In the Wu lab, the research focuses on how chronic infection, cancer and aging affect T-cell immunity. T cells are an important part of our immune system protecting us against pathogens and malignancies. However, T cell become dysfunctional or exhausted, during chronic infection and cancer.
One of the directions in the lab is to understand the molecular and cellular mechanisms underlying T-cell exhaustion and to identify ways to reinvigorate T-cell immunity against chronic infection and cancer. We recently found that T cells are not equally exhausted in chronic infection or cancer. A subset of T cells, termed stem-like T cells, persist and replenish other exhausted T cells. Importantly, stem-like T cells are required for the efficacy of many types of immunotherapies including immune checkpoint blockade.

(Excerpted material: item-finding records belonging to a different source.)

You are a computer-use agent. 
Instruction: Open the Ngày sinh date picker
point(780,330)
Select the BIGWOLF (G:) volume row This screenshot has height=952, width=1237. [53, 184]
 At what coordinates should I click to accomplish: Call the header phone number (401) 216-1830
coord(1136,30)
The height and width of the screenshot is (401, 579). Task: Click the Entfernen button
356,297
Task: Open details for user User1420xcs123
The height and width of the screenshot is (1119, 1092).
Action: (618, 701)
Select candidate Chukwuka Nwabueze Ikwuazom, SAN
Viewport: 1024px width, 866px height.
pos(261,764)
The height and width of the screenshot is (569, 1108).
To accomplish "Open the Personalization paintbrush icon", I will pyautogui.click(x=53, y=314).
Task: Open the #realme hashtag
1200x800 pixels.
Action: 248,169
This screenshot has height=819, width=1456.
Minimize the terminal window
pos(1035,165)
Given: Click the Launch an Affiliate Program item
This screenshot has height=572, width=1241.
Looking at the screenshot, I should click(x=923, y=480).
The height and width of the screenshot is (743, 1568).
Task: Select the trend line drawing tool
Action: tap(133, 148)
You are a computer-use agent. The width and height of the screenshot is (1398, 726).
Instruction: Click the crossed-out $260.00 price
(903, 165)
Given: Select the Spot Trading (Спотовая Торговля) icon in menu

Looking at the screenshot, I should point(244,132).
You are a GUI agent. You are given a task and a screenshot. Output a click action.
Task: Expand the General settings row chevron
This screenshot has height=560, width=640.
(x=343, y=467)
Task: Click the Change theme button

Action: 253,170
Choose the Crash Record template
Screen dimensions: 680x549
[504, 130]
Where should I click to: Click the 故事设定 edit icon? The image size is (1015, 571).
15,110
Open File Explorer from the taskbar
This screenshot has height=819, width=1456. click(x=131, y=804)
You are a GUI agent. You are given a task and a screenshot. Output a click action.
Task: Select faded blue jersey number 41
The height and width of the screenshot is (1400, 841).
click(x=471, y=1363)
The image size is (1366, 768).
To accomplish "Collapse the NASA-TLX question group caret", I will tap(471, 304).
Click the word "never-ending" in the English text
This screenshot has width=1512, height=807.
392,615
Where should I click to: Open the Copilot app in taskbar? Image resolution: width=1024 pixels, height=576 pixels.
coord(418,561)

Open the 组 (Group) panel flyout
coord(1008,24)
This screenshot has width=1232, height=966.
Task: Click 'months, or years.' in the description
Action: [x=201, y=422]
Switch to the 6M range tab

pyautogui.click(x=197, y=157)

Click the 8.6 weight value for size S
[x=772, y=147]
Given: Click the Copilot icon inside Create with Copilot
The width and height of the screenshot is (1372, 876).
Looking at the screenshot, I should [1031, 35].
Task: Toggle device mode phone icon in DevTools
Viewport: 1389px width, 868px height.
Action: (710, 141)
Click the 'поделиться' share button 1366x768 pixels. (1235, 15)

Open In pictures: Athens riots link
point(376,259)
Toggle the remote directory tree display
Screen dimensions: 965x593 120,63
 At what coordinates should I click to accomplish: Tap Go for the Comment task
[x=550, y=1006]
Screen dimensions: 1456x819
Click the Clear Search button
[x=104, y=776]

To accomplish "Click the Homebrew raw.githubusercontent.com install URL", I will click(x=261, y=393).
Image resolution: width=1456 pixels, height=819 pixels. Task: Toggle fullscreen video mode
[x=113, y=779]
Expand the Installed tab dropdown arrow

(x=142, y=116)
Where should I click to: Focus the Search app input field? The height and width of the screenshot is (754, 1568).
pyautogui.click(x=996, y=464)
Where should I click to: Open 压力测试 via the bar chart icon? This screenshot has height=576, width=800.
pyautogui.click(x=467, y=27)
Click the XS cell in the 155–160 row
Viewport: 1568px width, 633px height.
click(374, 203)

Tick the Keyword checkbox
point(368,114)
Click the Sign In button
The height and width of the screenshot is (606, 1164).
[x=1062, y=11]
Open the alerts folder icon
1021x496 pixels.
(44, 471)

Using single-cell multiomics and CRISPR/Cas-mediated genome editing, we have illustrated the transcription factors that induce the molecular program of stem-like T cells and distinguish them from other exhausted T cells. We are also interested in the molecular circuit that governs the differentiation of stem-like T cells into different progenies. Besides transcriptional regulation, we are working to understand the metabolic pathways that give stem-like T cells the ability to mount a proliferative burst upon immune checkpoint blockade. In addition, we are using tissues from cancer patients to identify pathways in T cells that determine the antitumor efficacy and/or immune-related adverse events during immunotherapies.
T-cell dysfunction also occurs during aging. Immunosenescence of T cells increases morbidity and mortality after infection and reduces vaccine efficacy. Using in vitro and in vivo models, we have found that aging impairs the metabolic adaptation and effector program of T cells after activation. We are currently dissecting the molecular mechanism responsible for these changes.